**THE TASK:**
In your copy, leave out the pictures and output only the lines from the one holding "Select the highlighted Oct 18 13.1 Miles bar" through the end of the data below, exactly.

**RECORDED INFORMATION:**
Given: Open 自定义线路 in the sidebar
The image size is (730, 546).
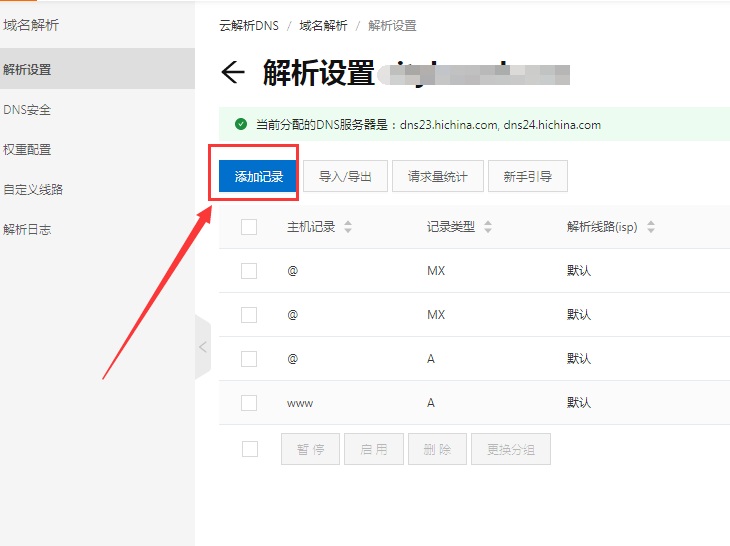Looking at the screenshot, I should tap(33, 189).
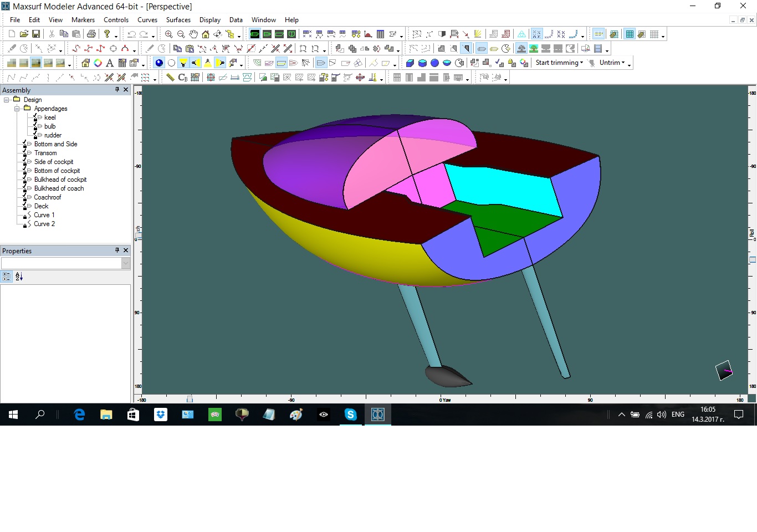Image resolution: width=757 pixels, height=532 pixels.
Task: Open the Markers menu
Action: (83, 20)

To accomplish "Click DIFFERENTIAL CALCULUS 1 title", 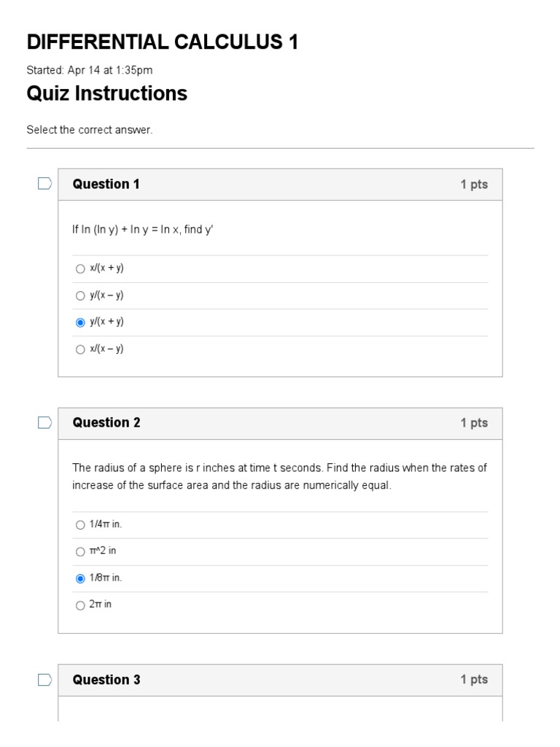I will pyautogui.click(x=162, y=42).
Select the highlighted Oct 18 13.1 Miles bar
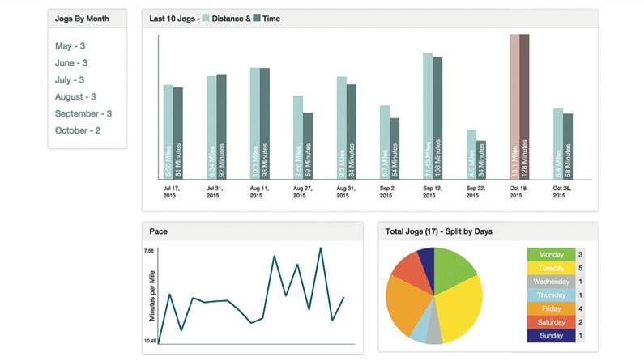 [x=514, y=107]
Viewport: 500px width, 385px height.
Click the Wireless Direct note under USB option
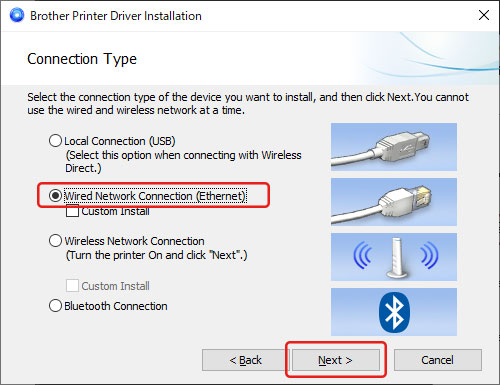tap(183, 161)
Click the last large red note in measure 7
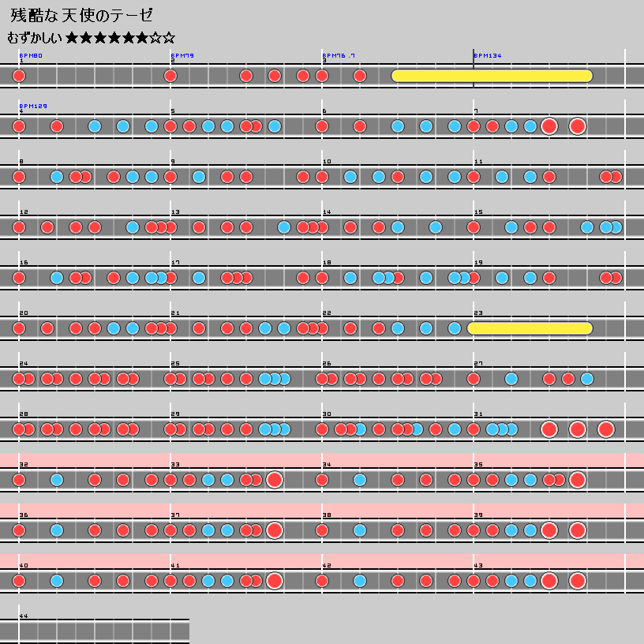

**REPLY:**
Select the highlighted Oct 18 13.1 Miles bar
 [x=514, y=107]
Viewport: 500px width, 385px height.
Click the Wireless Direct note under USB option
tap(183, 161)
Click the last large red note in measure 7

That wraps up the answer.